WHAT TO PRODUCE –
Exact copies of the lines from the one holding "Instruction: Open the Core Patent tab" through the last line of the entries below are to be printed, with pictures omitted.

DATASET RECORDS –
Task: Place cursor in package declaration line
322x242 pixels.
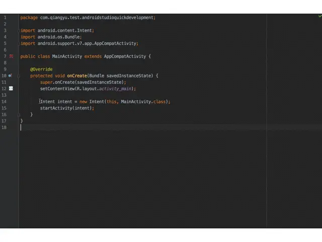Action: (88, 18)
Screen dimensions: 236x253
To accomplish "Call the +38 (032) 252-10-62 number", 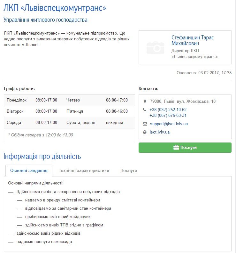I will coord(168,110).
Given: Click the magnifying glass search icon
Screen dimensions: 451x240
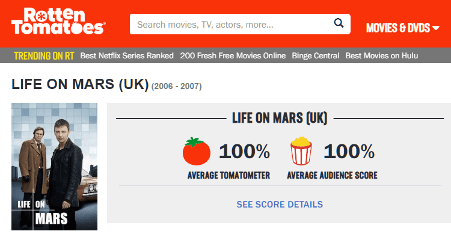Looking at the screenshot, I should click(339, 23).
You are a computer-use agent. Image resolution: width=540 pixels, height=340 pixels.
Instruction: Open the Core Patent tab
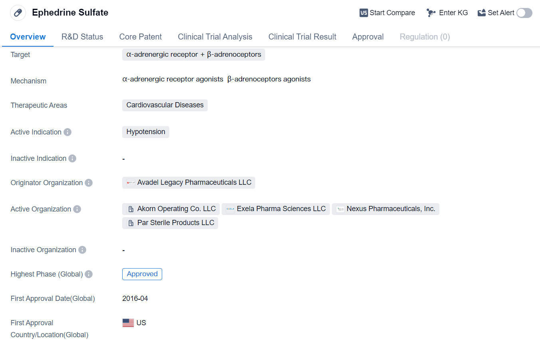(141, 37)
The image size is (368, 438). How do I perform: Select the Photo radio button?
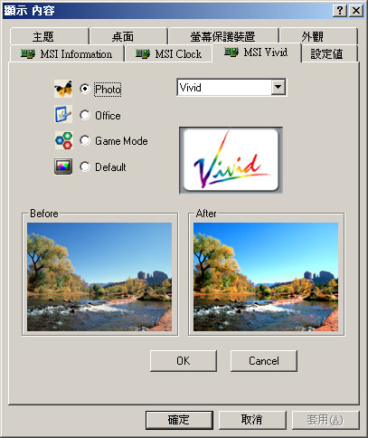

ANSWER SPACE –
Instruction: Open the Core Patent tab
(141, 37)
The image size is (368, 438). How do I perform: Select the Photo radio button?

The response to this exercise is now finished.